LAKE OF THE ISLES, NY – Signed by over 35 million Canadians, with messages in more than 50 different languages, a 100-metre high sympathy card appeared on the American side of the stunning Thousand Islands Border Crossing this morning, apparently in response to the United States taking a first step last night on the road to recovering from a particularly virulent bout of popumonia – one that’s been accompanied by a worrying numbness in its rural extremities.
“Glad to hear you’re starting to feel a little better!” read one of the lower notes, written at eye height in the enormous card, which was found balancing precariously on the ancient exposed granite of the Frontenac Axis that links the two nations; an undulating spine of stone that cares as little for borders and its opportunistic champions as it does decades, centuries, or millennia – all of which roll as unnoticed as squirrel farts off of its hewn back.
“Shame about that nasty infection in your DC,” said another commenter, from Belleville, Ontario. “I find an echinacea poultice applied directly to the intolerance can really help knock the swelling down. Don’t skimp. You cannot overdo it. And if that doesn’t work, amputate.”

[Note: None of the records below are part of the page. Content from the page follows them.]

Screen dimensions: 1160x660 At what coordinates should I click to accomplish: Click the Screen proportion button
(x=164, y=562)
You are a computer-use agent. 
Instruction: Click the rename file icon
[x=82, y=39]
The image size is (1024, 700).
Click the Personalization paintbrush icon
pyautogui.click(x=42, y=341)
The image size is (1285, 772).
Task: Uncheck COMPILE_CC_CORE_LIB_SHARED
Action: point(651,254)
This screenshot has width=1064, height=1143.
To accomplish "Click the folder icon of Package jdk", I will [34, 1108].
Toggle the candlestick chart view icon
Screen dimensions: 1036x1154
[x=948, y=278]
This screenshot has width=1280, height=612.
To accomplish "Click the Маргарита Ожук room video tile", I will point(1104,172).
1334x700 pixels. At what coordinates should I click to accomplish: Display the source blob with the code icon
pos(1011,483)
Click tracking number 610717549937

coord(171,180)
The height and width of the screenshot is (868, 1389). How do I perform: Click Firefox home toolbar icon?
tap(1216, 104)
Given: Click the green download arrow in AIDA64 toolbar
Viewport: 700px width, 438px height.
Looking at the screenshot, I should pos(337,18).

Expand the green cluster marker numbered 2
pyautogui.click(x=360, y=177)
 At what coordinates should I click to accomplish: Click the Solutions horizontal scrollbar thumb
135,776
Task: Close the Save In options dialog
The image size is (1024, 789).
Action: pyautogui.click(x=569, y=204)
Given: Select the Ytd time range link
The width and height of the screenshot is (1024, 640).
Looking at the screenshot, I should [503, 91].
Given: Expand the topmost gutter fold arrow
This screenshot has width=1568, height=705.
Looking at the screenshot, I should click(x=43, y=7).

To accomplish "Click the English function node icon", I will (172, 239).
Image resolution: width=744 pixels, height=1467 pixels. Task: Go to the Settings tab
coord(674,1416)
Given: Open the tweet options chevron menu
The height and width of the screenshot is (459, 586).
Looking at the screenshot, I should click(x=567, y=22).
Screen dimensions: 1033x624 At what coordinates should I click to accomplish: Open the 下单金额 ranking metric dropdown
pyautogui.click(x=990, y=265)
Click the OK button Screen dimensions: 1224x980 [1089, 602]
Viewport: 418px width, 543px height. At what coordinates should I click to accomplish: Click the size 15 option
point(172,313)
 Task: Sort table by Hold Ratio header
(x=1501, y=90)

The card appeared overnight, transported across the international bridge that spans the St. Lawrence River in this section of the world’s longest undefended border. Its arrival initially went unnoticed by the Americans, glued as they were to their television screens, computers, and phones, as they watched the results of the midterms roll in; and either cheered for any sign of a break in the odd fever that has roiled their body politic into a two-year delirium of arbitrary nationalism and intolerance, or gladly welcomed more projectile regression.
“Right now we’re working on how we’re supposed to charge duty on it,” said a tired-looking U.S. Customers and Border Protection agent. “It says $4.99 in ten-foot high letters on the back, but that seems like a bit of a lowball right there. I mean, the damn thing’s the size of an apartment building right? So someone’s gotta pay something here. Nice sentiment or not – and I think plenty of Americans would say we’re just fine with this 104° fever we’ve got going thanks very much – there are rules about this sort of thing.”
While no official representatives of Canada have commented on the card, a few suspiciously-pointed messages have already been located by a helicopter-assisted survey of the towering note.
“Sorry to hear you’ve been a little under the tyrant the last couple of years. Let me know if there’s anything non-military I can do,” read one remark, about halfway up on the left side of the card, signed ‘JT’.
“Call it NAFTA. Call it USMCA. Just don’t call me late to be your friend,” said another, almost immediately below the Prime Minister’s, and completed with a simple, cursive ‘Chrystia’.
Once duty is assessed and no one steps forward to pay it, U.S. authorities say the card will either be transported to the White House to be formally presented to the president, or burned in-situ. A vote in the House of Representatives is expected in early 2019 to decide. In the meanwhile the well-wishes will stand, overlooking the changing seasons.